Jour 52 | Rencontre imprévue, réorganisation et grand ménage

Me voilà à la moitié de mon défi des 100 jours. Déjà. Et pourtant, il s’en est passé des choses depuis la dernière fois, en à peine plus de 20 jours. Laissez-moi vous raconter tout cela..

Mais d’abord, un petit rappel de mes objectifs :

  • avancer mon roman
  • travailler sur mon mémoire
  • faire vivre le blog
  • corriger des fictions
  • lire davantage
Ouvre ton bouquin !

On va donc commencer par ce livre dans lequel je patauge depuis plus d’un mois maintenant. Je pense sincèrement ne pas être encore rendue au quart de cette lecture. Pourtant, ce roman traite d’un sujet qui me passionne, adopte un point de vue envers lequel je suis particulièrement critique. Malgré cela, je ne parviens pas avancer. Pourquoi ? Parce que je culpabilise. « Lecture de roman » rime pour moi avec « détente », « loisir » et – tristement – « glandage ». Oui, voilà, mon problème : je culpabilise de lire mon roman parce que cela reste, finalement, du temps que je ne consacre pas à des projets plus importants, plus urgents – à savoir, mon mémoire.

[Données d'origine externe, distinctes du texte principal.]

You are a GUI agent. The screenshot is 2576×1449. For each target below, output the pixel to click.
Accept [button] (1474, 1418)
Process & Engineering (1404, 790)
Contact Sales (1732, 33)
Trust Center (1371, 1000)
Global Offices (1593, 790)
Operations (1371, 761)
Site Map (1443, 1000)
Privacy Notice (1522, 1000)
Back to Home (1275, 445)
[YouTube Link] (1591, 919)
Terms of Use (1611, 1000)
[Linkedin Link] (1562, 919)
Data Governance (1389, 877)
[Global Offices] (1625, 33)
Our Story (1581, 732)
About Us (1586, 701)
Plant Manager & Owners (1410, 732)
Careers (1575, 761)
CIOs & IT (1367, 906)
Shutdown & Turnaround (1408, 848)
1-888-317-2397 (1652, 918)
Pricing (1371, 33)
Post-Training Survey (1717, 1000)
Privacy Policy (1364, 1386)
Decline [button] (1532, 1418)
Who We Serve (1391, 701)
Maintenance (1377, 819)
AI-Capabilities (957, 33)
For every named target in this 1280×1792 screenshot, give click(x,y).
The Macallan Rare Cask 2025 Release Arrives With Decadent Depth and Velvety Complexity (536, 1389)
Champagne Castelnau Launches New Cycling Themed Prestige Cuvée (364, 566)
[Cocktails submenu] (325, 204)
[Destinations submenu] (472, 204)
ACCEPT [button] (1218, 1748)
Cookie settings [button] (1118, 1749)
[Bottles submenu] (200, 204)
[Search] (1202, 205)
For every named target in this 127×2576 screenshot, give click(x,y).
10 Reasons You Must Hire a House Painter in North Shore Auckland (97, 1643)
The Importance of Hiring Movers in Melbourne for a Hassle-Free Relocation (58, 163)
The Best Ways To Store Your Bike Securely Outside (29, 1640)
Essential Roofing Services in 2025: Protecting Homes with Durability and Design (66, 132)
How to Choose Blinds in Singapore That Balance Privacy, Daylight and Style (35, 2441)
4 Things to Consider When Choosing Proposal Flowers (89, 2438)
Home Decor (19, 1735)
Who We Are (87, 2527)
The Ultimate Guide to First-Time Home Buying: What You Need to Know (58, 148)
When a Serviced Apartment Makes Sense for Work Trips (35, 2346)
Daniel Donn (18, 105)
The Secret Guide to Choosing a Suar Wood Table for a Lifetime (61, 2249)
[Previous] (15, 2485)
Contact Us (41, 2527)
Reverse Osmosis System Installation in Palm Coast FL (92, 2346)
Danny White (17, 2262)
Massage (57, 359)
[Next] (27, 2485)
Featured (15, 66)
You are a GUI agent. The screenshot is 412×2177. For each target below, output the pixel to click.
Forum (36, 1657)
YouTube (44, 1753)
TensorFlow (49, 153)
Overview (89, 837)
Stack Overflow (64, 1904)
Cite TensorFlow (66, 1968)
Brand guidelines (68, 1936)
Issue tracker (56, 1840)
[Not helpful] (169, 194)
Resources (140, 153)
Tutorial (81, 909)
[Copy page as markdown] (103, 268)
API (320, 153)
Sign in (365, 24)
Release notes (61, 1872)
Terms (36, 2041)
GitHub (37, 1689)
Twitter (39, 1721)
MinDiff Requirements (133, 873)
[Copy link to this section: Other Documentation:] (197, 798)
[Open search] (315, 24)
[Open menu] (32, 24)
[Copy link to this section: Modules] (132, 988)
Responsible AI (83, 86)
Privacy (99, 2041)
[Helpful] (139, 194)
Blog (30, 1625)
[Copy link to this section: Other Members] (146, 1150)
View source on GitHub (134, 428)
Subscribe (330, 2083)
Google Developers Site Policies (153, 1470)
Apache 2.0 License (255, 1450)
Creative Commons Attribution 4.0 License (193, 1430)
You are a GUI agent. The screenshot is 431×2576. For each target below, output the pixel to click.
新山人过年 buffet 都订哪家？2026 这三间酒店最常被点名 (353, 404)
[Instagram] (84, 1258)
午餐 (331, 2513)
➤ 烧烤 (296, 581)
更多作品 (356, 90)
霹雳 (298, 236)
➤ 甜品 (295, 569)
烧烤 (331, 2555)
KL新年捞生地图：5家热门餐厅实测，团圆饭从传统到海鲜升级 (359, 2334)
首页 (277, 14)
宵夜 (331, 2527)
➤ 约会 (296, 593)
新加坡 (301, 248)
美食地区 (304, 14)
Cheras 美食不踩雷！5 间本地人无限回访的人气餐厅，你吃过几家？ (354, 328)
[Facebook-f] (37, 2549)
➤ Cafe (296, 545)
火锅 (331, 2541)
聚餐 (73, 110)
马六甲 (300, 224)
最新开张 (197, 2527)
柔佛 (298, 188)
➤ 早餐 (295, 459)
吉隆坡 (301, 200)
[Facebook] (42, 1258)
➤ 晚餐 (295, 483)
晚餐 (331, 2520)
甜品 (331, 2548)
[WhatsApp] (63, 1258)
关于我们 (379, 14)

Et j’expérimente exactement le même chose avec la méditation ou le sport, que je voulais pratiquer tous les jours. Et auxquels je ne m’adonne finalement pas du tout, parce que j’ai l’impression de perdre du temps.

.

Cette furieuse envie de retourner en cours

Par contre, ce travail universitaire qui m’a tant angoissée pendant une année entière, ce gros projet qui me tient tant à cœur, celui-là, je l’ai bien avancé. Vraiment. Je m’y suis consacrée presque exclusivement pendant 2 bonnes semaines. J’ai lu, appris, eu plein de nouvelles idées. Et j’ai bien assez de quoi travailler d’ici la rentrée. J’espère pouvoir rendre un projet de recherche à mes directeurs de mémoire en septembre. Pour tout vous dire, je suis même arrivée à une sorte d’ébauche de plan. J’ai parfaitement conscience qu’il est bien loin d’être définitif, mais cela me rassure aussi beaucoup d’avoir pu classer les différentes idées qui bouillonnaient il y a encore peu dans mon esprit, comme une espèce de magma informe. Et plus je lis sur mon sujet, plus je modifie et enrichis ce plan 😉

Cet élan m’a aussi beaucoup remotivée quant à mes études. Ces derniers mois, j’avais même plusieurs fois pensé à les arrêter définitivement. Ce n’est plus du tout le cas. Comme je « redouble », je connais déjà le contenu des cours et je peux m’appuyer sur des pages et des pages de notes que j’ai prises l’année dernière. Bref, je suis parée pour être la plus productive possible dès le début de l’année. Surtout que celle-ci commence avec le procès aux assises – auquel je n’arrive toujours pas à me voir, mais ça, c’est un autre problème.

.

On corrige, on corrige…

Aaahh un autre projet qui m’inspire et arrive à me redonner des soupçons d’envie. À l’heure où j’écris cet article, j’ai fini les 4 premiers chapitres de la fiction que je corrige. Et ça m’a rendue nostalgique de mon tout premier projet de roman. Celui que j’avais commencé au lycée et que je n’ai jamais terminé – ou du moins, pas pour l’instant. Je ne sais pas comment les choses vont évoluer sur ce projet-là, mais je sais que je vais reprendre l’écriture de mon roman « principal » bien plus tôt que je ne le pensais…

.

Latence d’écriture

Parce que bon, qu’on se le dise, je n’ai toujours pas écrit une seule ligne de ce projet littéraire depuis le début de mon défi – et puis, j’ai aussi eu des idées pour une toute nouvelle histoire. Mais j’ai régulièrement des montées d’inspiration. J’ai donc décidé de prendre mon temps pour l’instant, pour structurer le récit, lui donner forme.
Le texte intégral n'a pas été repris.